Jedoch wurden diese Besonderheiten mit der letzten Wahl per Verfassungsänderung durch das Abgeordnetenhaus neu festgelegt, so dass der Regierende Bürgermeister ähnliche Befugnisse wie die anderen Ministerpräsidenten hat. Er besitzt jetzt Richtlinienkompetenz und ernennt die Senatoren beziehungsweise Bürgermeister.
Der Senat tagt in der Regel wöchentlich im Senatssitzungssaal des Berliner Rathauses.
Derzeitiger Regierender Bürgermeister ist der SPD-Politiker Wowereit, der einer Koalition aus SPD und Linkspartei vorsteht. Entsprechend gehören derzeit neben Wowereit fünf Senatoren der SPD und drei der Linkspartei an.

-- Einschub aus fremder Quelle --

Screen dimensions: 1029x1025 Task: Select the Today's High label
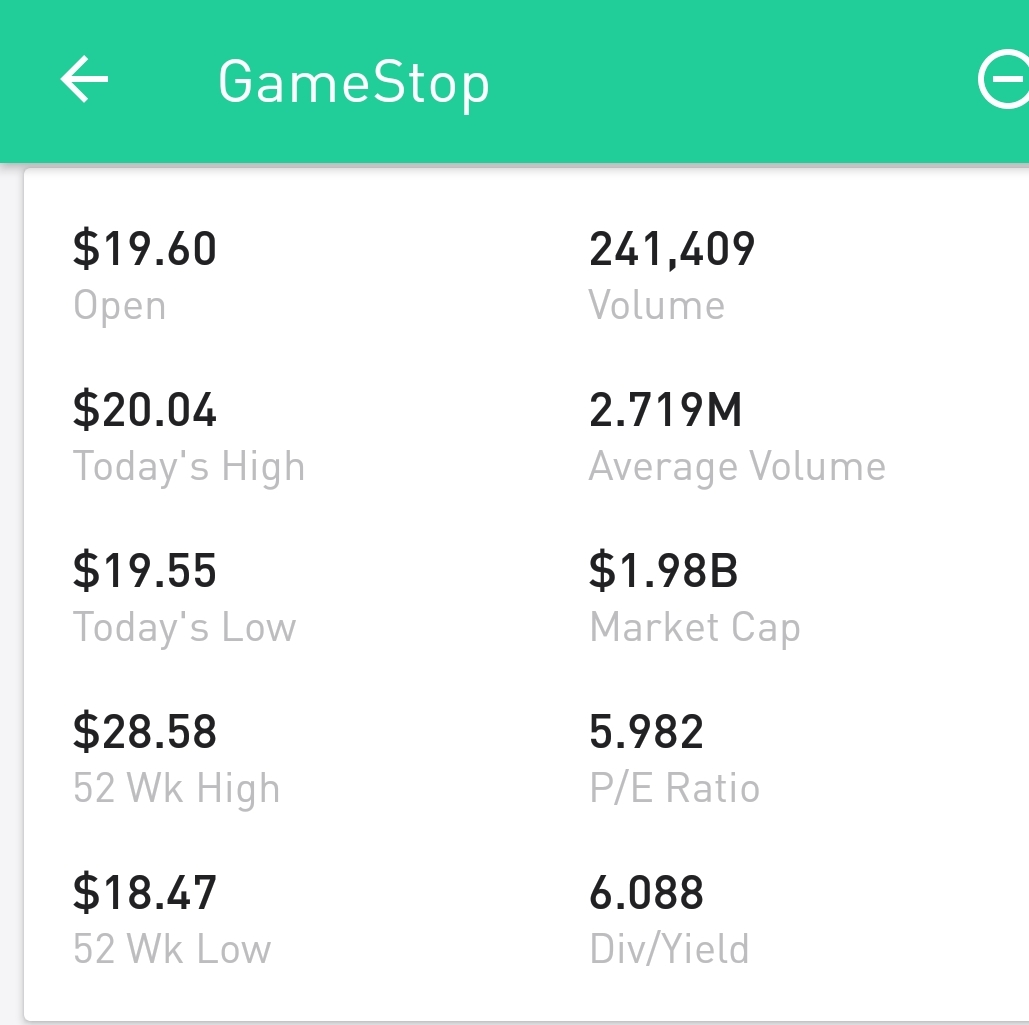[x=189, y=467]
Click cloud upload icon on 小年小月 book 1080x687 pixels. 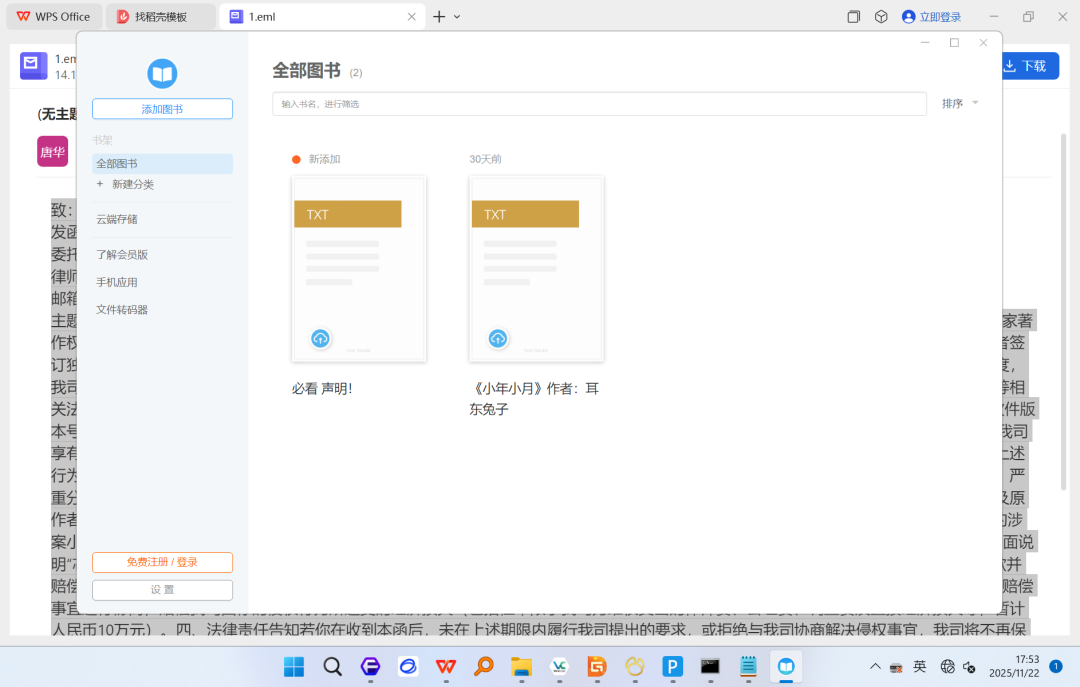pyautogui.click(x=498, y=338)
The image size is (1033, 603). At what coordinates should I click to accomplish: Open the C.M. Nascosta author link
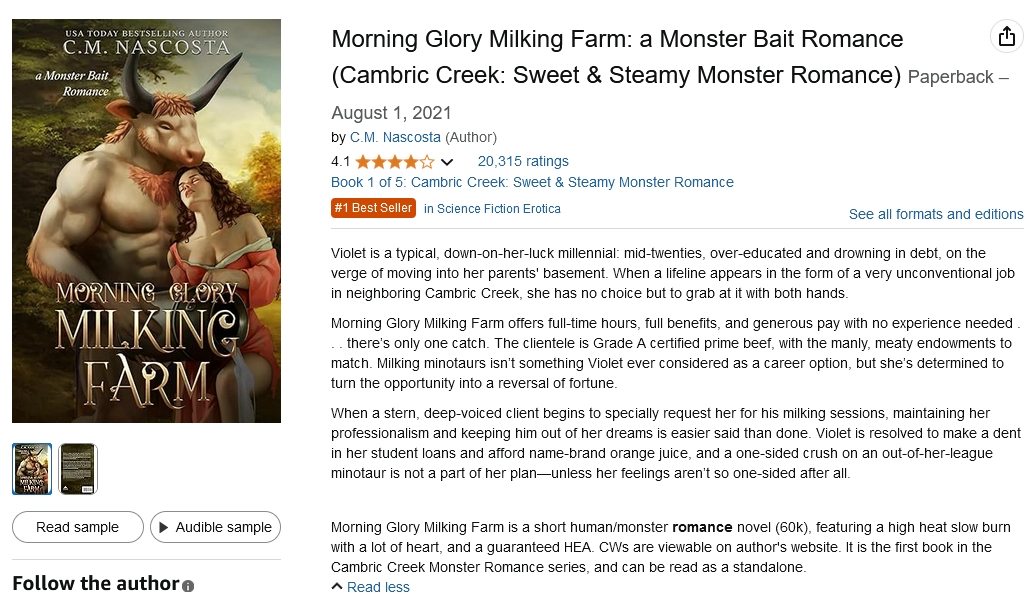tap(395, 137)
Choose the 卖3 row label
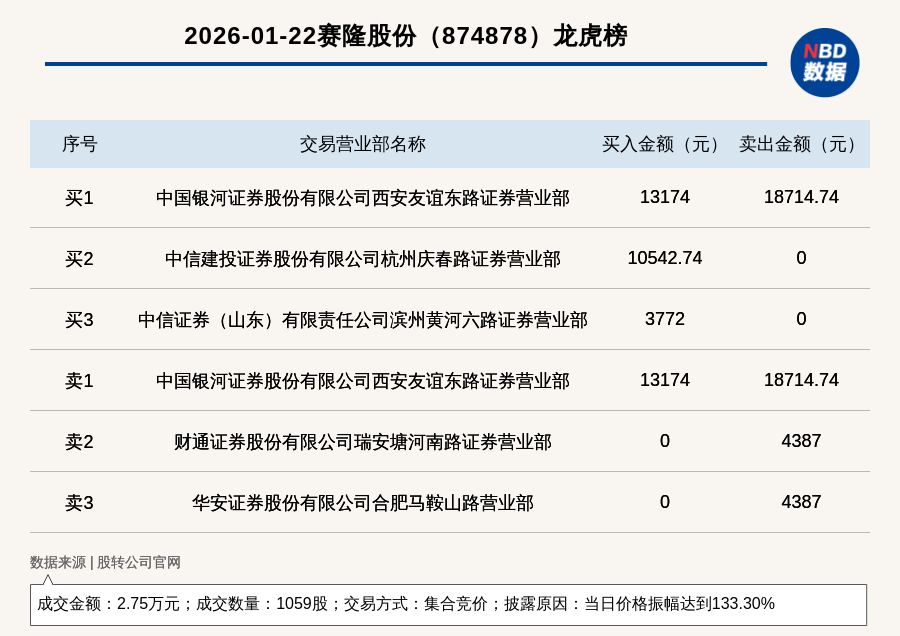900x636 pixels. pyautogui.click(x=79, y=503)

Nach den Abgeordnetenhauswahlen vom 17. September 2006 hatte Wowereit die Möglichkeit, die Koalition mit der Linkspartei fortzusetzen oder eine Koalition mit Bündnis 90/Die Grünen einzugehen. Die Koalitionsverhandlungen mit der Linkspartei wurden Anfang November erfolgreich abgeschlossen, der dritte Senat Wowereit am 23. November 2006 ernannt.
Der Senat von Berlin ist in acht Senatsverwaltungen untergliedert, die den jeweiligen Senatoren unterstehen und in etwa analog zu den Ministerien anderer Landesregierungen zu sehen sind. Diese Senatsverwaltungen sind derzeit im einzelnen:
Für die aktuelle Besetzung siehe Senat Wowereit III.
Im mündlichen Sprachgebrauch wird meist nur von -verwaltung gesprochen, etwa Finanzverwaltung, Gesundheitsverwaltung oder Innenverwaltung. Gemeint sind damit die jeweiligen Senatsverwaltungen.